Running with weight will invariably cause you to slow down. While you’ll get stronger and fitter, you may lose the “skill” of running fast. This is no issue if you are a non-competitive runner, but if you dream of posting a quick five or 10k time, running with weight probably won’t help and could even hurt your performance.

When it comes to improving your athletic performance, specificity matters. So, if you want to improve your running speed, you should include fast, unweighted runs in your training program and only run with weight occasionally.


Tips for Running with Weight 

Before you strap on a weight vest and start pounding the pavements around your neighborhood, take a look at these tips so your first few workouts are as safe and comfortable as possible.


  1. Start light

Don’t be tempted to carry too much weight too soon; a load that feels manageable at the start of a run can feel crushingly heavy by the end.

So, start with about 5-10% of your body weight and increase gradually as you become accustomed to running with weight. If in doubt, go lighter rather than heavier. You can always add more weight on subsequent runs.


  1. Lower the distance

If you are a regular runner, you probably have a distance you usually run, e.g., five miles/eight kilometers. The chances are that you feel comfortable running this far, and it’s your standard workout distance. 

Avoid doing too much too soon by only running 50-60% of this distance with weight. This will save you from getting part way around your run and feeling like you need to stop.

As with increasing the weight, you can always add distance as you get more comfortable running with a backpack or plate carrier. However, initially, shorter runs are the way to go.


  1. Ensure you are comfortable before you start

An uncomfortable pack, weighted vest, or plate carrier can turn a tough workout into a miserable one, so make sure you are comfortable before you start. Experiment with different load distributions to determine what feels best. If you are using a backpack, make sure your weights won’t dig into your back.

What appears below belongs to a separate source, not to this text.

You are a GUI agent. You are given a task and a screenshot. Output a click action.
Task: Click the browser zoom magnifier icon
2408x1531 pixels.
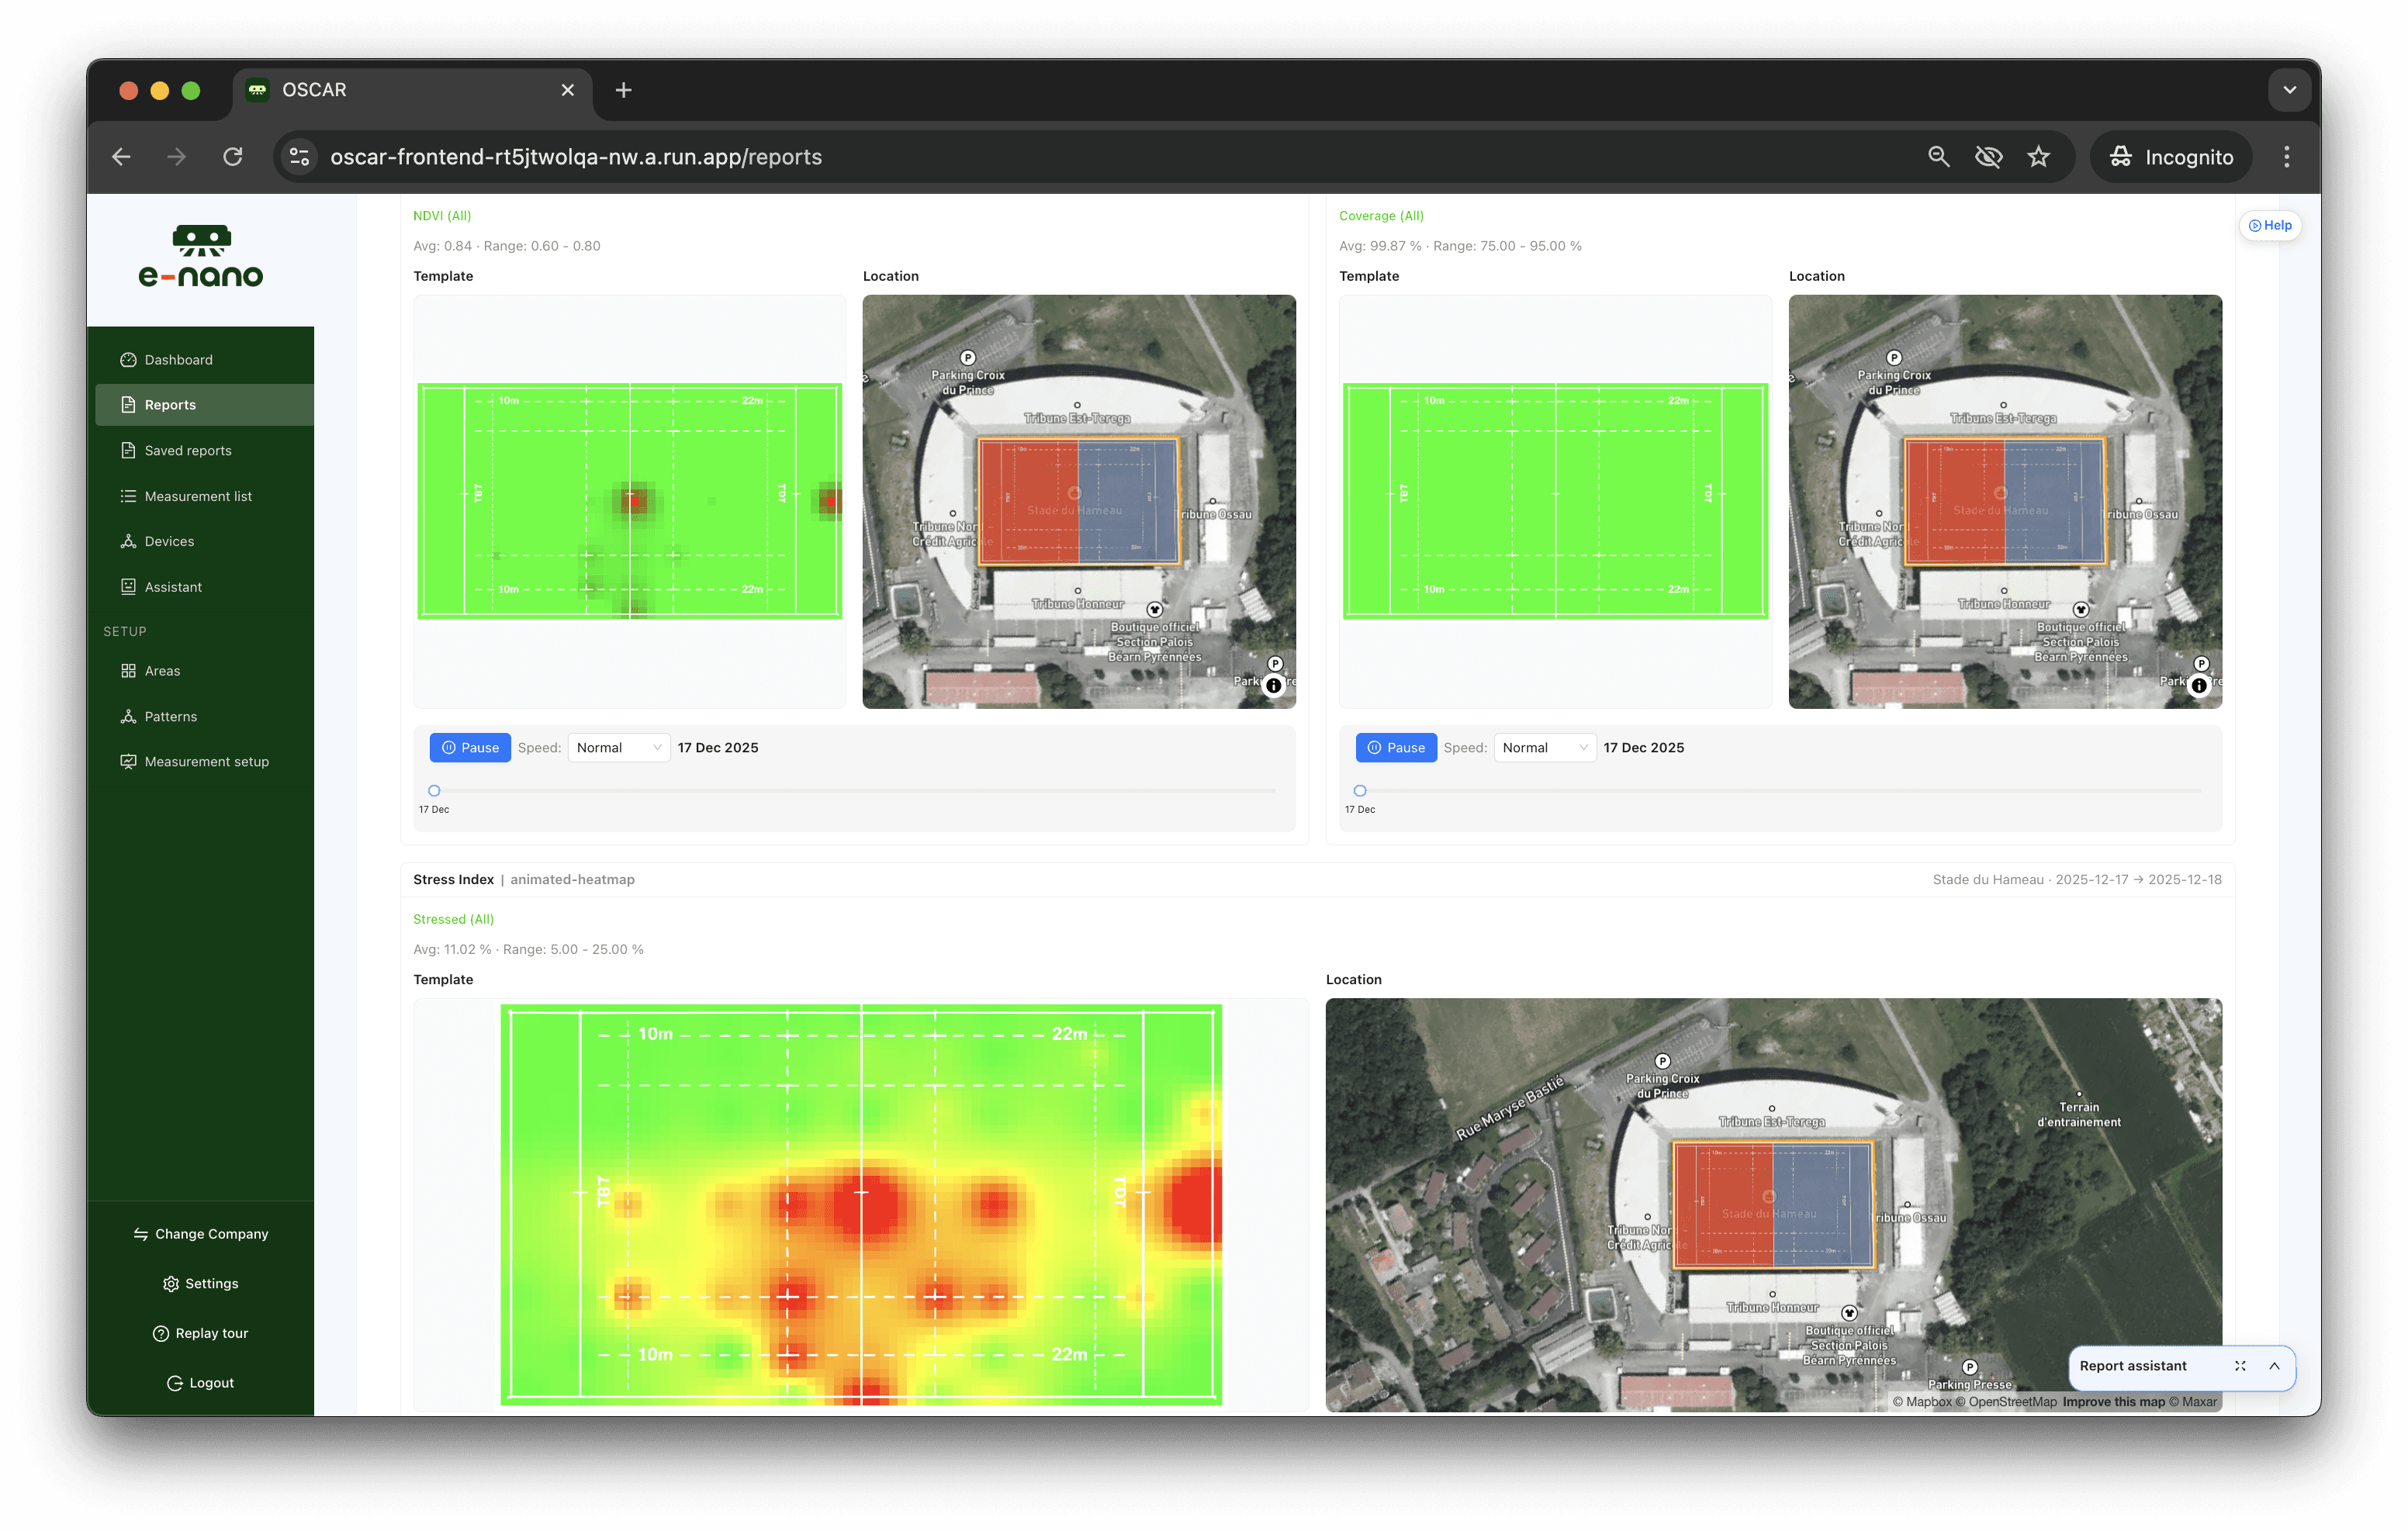pos(1938,157)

Ideally, whatever weight you are carrying should move with your body and not bounce up and down as you run.


  1. Stick to smooth paths initially

While running over uneven terrain will add an extra dimension to your workouts, initially, it’s probably best to stick to smooth paths and trails. Running with weight can turn the most agile athlete into a lumbering beast, reducing your balance and making you more prone to tripping.

Embrace one challenge at a time by avoiding technical terrain until you are comfortable running with weight.


  1. Remember – it’s okay to walk

Despite following these tips, you may still find running with weight is a shock to your system. Don’t make things worse by stubbornly running the whole way. Instead, slow down into a brisk walk.

Rather than cheating, walking with weight offers all the benefits of weighted running but with fewer drawbacks. In fact, walking with weight is a workout in its own right – rucking.

Feel free to alternate between running and walking, adjusting your speed to the terrain and how you feel, e.g., walking uphill and running on the flat. You don’t have to run the whole way if you don’t want to.


The Pros and Cons of Running with Weight – Closing Thoughts 

The best workout is the one you’ll do consistently. That’s what makes running such a winner – it’s low-tech, accessible, and almost anyone can do it. With fewer barriers to participation, it’s much easier to run regularly. 

That said, running can get a little repetitive, and it’s also time-consuming. Distance runners often spend hours at a time pounding the pavement. 

Carrying weight makes running harder, so you can get a good workout in less time. It also increases your caloric expenditure, which could help you lose or control your weight more easily. 

That said, running with weight can be hard, so start light and don’t go too far too soon. Instead, increase weight and distance gradually to minimize your risk of injuries. 

You don’t have to run with weight all the time, but if you are looking for a way to vary your workouts, strapping on a weighted vest could be just the challenge you are looking for.